Egwene frowned. “And the Seanchan?” What it was to be Aes Sedai. Almost from the day she first arrived in Tar Valon, she had worked to be Aes Sedai, but she had never really thought about what it was that made a woman Aes Sedai.
Once more Siuan laughed, though this time it was a touch wry, and weary. She shook her head, and darkness or no, looked tired. “I don’t know, Mother. The Light help me, I don’t. But we survived the Trolloc Wars, and Whitecloaks, and Artur Hawkwing, and everything in between. We can find a way to deal with these Seanchan. Without destroying ourselves.”
Egwene was not so sure. Many of the sisters in camp thought the Seanchan were such a danger that besieging Elaida should wait. As if waiting would not cement Elaida on the Amyrlin Seat. Many others seemed to think that simply uniting the White Tower again, at whatever price, would make the Seanchan vanish. Survival lost some of its attraction if it was survival on a leash, and Elaida’s would not be much less confining than the Seanchan’s. What it was to be Aes Sedai.
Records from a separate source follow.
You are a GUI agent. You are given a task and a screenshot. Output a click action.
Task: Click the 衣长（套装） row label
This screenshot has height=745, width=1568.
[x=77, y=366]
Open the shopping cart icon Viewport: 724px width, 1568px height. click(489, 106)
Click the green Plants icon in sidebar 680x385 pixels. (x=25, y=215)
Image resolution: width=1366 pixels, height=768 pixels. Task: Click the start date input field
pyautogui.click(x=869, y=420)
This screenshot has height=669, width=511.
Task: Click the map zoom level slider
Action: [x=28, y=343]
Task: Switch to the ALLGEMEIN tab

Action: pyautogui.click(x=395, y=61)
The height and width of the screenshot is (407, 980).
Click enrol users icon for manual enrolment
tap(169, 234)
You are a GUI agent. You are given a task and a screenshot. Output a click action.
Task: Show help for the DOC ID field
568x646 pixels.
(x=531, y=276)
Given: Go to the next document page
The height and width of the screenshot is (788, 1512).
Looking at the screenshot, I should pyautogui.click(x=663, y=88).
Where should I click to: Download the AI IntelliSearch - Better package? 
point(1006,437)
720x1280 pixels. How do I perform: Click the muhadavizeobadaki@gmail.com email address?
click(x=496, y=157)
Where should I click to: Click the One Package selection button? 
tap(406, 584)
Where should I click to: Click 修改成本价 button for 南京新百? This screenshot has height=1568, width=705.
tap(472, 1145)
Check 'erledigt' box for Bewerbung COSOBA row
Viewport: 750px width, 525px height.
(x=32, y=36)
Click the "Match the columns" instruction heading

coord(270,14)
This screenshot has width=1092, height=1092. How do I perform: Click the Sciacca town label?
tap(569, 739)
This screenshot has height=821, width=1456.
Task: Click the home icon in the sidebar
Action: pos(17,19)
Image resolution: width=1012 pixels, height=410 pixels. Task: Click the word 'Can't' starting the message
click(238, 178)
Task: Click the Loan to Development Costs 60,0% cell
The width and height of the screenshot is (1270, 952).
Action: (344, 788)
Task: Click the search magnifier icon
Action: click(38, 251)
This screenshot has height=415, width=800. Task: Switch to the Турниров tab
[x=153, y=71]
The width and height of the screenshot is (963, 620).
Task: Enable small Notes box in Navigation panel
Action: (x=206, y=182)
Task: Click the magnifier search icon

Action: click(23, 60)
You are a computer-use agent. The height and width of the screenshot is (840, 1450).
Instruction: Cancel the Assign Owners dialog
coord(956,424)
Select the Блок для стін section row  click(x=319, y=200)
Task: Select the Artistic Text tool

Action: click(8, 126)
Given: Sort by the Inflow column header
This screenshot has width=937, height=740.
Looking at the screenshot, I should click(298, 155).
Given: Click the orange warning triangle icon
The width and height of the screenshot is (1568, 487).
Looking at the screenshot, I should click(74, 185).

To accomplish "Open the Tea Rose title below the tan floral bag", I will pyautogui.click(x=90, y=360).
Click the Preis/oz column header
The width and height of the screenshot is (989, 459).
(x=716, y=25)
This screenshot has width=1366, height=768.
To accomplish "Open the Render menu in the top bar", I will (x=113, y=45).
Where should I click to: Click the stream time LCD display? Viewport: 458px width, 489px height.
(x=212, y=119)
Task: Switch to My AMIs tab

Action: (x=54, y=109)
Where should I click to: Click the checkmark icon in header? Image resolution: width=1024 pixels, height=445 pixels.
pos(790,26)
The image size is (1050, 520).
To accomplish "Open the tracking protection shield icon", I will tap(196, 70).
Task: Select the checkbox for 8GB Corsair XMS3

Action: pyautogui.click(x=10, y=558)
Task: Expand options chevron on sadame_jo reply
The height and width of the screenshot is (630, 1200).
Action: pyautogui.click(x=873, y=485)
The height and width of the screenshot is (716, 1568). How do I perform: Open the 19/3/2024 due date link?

“There’s no need to keep Gareth Bryne at arm’s length,” Siuan said suddenly. “The man’s a walking tribulation, it’s true. If he doesn’t count as penance for my lies, being flayed alive wouldn’t do. One of these days, I’ll box his ears every morning and twice at evenings, on general principle, but you can tell him everything. It would help, if he understood. He’s taking you on trust, and it ties his stomach in knots, wondering whether you know what you’re doing. He doesn’t let on, but I see.”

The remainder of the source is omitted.